MUSEU DO CONTRABANDO EM MELGAÇO
foto cmm
A MEMÓRIA COMO PATRIMÓNIO: DA NARRATIVA À IMAGEM
Luís Cunha
O núcleo museológico «Espaço Memória e Fronteira» legitima-se a partir de uma reivindicação de especificidade geográfica, a que se associam práticas sociais que o museu procura retratar:
O concelho de Melgaço é caracterizado por uma fronteira extensa e diversificada, que vai desde o rio Minho, passando pelos rios de montanha como o Trancoso e o Laboreiro e uma raia seca que se estende ao longo do planalto de Castro Laboreiro. Esta situação geográfica criou condições para que, ao longo do conturbado século XX, se enraizassem em Melgaço duas realidades, que se cruzam para além do traço comum da fronteira: a emigração e o contrabando. É da memória dessas duas realidades, que surge o «espaço memória e fronteira» (Folheto de apresentação do «Espaço memória e Fronteira»).
Ao mesmo tempo que apontam a “criação de um produto turístico e cultural” (Esteves & Sousa, 2007: 42), os responsáveis pelo museu vincam um conjunto de escolhas estéticas que visam provocar um efeito visível pelo visitante:
A proximidade do ribeiro e o dramatismo induzido pelas margens escarpadas do mesmo, emergiram desde o início do projecto como uma interessante alegoria à temática, pela analogia que permitiria estabelecer com a noção de fronteira, designadamente no que se refere ao troço em que este coincide com o rio Minho (Esteves & Sousa, 2007:43).
A construção de uma ponte pedonal junto ao museu, ao mesmo tempo que permite a ligação do núcleo antigo da vila às novas áreas de expansão, visa uma leitura simbólica, no caso a da passagem do rio/fronteira, inevitavelmente associada à emigração e ao contrabando.
Paralelamente à recolha de objectos associados ao contrabando e à emigração, o projecto compreende também a recolha de testemunhos e de histórias de vida. Assumindo-se como produto turístico proposto aos visitantes da vila, a verdade é que o «Espaço Memória e Fronteira» elabora também um discurso referencial para dentro da comunidade.
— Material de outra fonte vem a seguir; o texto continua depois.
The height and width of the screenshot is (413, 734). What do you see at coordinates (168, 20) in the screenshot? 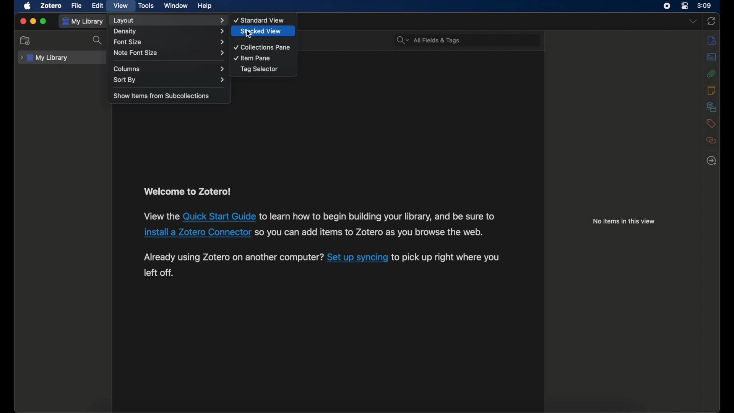
I see `layout ` at bounding box center [168, 20].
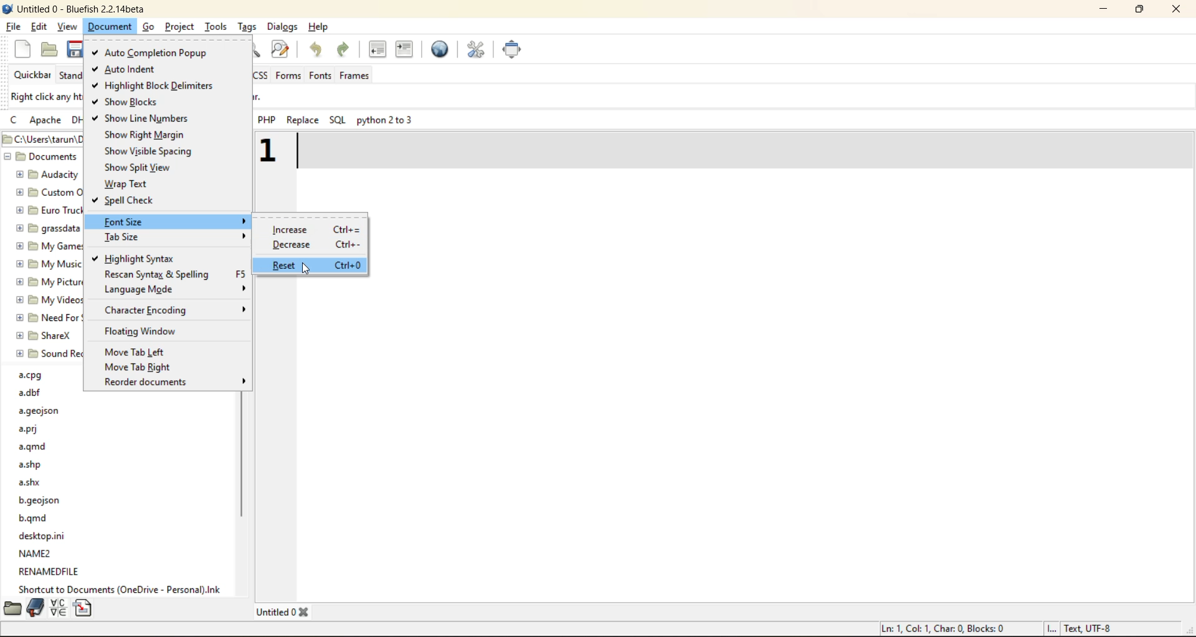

As ideias de coragem e sacrifício ocupam um lugar central na narrativa que o museu propõe. No que diz respeito especificamente ao contrabando, a sua evocação assenta num conjunto bem definido de sinais atribuídos a essa actividade, dos quais se destaca a imagem do contrabandista como um empreendedor, alguém dinâmico e sagaz, capaz de enfrentar com bravura os obstáculos naturais e com inteligência a oposição dos guardas-fiscais. No que diz respeito à história do contrabando, esta é feita mais a partir dos produtos contrabandeados do que da modificação organizacional das práticas. Assim, entre os objectos expostos, encontramos amostras de vários produtos transportados pelos contrabandistas, mas também a farda de um guarda-fiscal, um barco usado no contrabando fluvial, autos de apreensão de mercadorias, etc. Já a imagem do contrabandista é relativamente plana, como se existisse uma espécie de suspensão do tempo.
O município de Melgaço, em alternativa à criação de um único espaço museológico, tem optado pela criação de uma rede de pequenos museus. O núcleo museológico da Torre de Menagem e as Ruínas Arqueológicas da Praça da República têm, também eles, uma evidente conotação histórica, mas o «Espaço Memória e Fronteira» é o único que procura fazer uma ponte com o presente, isto é, que procura dar sentido e conteúdo à memória colectiva através da construção de uma narrativa em que a comunidade pode e deve rever-se. A junção do contrabando e da emigração no mesmo espaço físico e em semelhantes balizas expressivas faz por isso todo o sentido. Não só pela permeabilidade entre as duas actividades – em lugares de fronteira a emigração incrementa-se não tanto pela diminuição do contrabando mas pelas transformações internas da actividade – mas também porque congregam tópicos discursivos convergentes. As ideias de travessia, de clandestinidade, de enfrentamento dos perigos e da luta pela sobrevivência e melhoria das condições de vida para a família, contam-se entre esses tópicos.